The next step is to click “Submit New Workflow” button in the top left part of the screen, which displays a screen similar to the one below:

![first_argo_example.png](../_images/first_argo_example.png)

Although you can run the workflow provided by Argo as a start, we provide here an alternative minimal example. In order to run it, create a file, which we can call **argo-article.yaml** and copy in place of the example YAML manifest:

**argo-article.yaml**

```
apiVersion: argoproj.io/v1alpha1
kind: Workflow
metadata:
  generateName: workflow-
  namespace: argo
spec:
  entrypoint: my-workflow
  serviceAccountName: argo
  templates:
  - name: my-workflow
    dag:
      tasks:
      - name: downloader
        template: downloader-tmpl
      - name: processor
        template: processor-tmpl
        dependencies: [downloader]
  - name: downloader-tmpl
    script:
      image: python:alpine3.6
      command: [python]
      source: |
        print("Files downloaded")
  - name: processor-tmpl
    script:
      image: python:alpine3.6
      command: [python]
      source: |
        print("Files processed")

```

This sample mocks a workflow with 2 tasks/jobs. First the downloader task runs, once it finished the processor task does its part. Some highlights about this workflow definition:

> * Both tasks run as containers. So for each task, the **python:alpine3.6** container is first pulled from DockerHub registry. Then this container does a simple work of printing a text. In a production workflow, rather than using a script, the code with your logic would be pulled of your container registry as a custom Docker image.
> * The order of executing the script is here defined using **DAG** (Directed Acyclic Graph). This allows for specifying the task dependencies in the dependencies section. In our case the dependency is placed on the Processor, so it will only start after the Downloader finishes. If we skipped the dependencies on the Processor, it would run in parallel with the Downloader.
> * Each task in this sequence runs as a Kubernetes pod. When a task is done the pod completes, which frees the resources on the cluster.

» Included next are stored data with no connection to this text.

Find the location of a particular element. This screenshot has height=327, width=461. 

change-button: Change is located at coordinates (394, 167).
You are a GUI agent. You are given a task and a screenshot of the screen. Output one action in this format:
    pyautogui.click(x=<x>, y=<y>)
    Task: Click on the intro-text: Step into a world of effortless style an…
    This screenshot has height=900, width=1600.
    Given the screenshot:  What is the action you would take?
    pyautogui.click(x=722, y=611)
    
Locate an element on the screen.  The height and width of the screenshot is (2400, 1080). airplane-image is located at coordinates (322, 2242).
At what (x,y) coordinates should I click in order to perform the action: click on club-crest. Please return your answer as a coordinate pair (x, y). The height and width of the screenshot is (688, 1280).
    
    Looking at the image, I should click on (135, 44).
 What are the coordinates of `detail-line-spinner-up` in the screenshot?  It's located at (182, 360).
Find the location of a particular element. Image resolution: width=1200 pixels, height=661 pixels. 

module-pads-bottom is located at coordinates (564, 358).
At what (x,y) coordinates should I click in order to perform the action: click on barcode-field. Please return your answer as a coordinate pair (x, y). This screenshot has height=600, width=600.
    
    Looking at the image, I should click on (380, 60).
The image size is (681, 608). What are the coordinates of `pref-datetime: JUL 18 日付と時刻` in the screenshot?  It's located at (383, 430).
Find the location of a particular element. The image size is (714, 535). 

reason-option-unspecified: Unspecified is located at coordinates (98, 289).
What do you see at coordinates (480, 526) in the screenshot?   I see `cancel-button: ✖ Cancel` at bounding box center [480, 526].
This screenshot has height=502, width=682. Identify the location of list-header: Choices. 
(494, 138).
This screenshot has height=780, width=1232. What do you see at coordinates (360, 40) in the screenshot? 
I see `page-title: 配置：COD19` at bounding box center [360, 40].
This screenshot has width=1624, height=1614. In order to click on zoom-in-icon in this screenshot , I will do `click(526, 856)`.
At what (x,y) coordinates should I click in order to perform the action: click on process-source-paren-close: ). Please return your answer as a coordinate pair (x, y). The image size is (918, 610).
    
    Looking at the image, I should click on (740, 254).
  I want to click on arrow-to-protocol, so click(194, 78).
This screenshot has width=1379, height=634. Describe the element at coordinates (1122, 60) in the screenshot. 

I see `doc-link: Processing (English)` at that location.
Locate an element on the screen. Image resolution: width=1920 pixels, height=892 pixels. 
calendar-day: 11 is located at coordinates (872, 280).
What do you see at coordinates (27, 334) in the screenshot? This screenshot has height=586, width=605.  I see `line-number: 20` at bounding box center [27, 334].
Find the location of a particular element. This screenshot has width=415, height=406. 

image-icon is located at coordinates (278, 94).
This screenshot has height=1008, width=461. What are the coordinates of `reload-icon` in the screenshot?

You can run this sample by clicking the “+Create” button. Once the workflow completes you should see an outcome as per below:

![image2023-2-15_17-50-44.png](../_images/image2023-2-15_17-50-44.png)

Also, when clicking on each step, on the right side of the screen there is more information displayed. E.g. when clicking on the Processor step, we can see its logs in the bottom right part of the screen.

The results show that indeed the message “Files processed” was printed in the container:

![image2023-2-15_18-13-51.png](../_images/image2023-2-15_18-13-51.png)

What To Do Next[🔗](#what-to-do-next "Permalink to this headline")
-----------------------------------------------------------------

For production, consider alternative authentication mechanism and replacing self-signed HTTPS certificates with the ones generated by a Certificate Authority.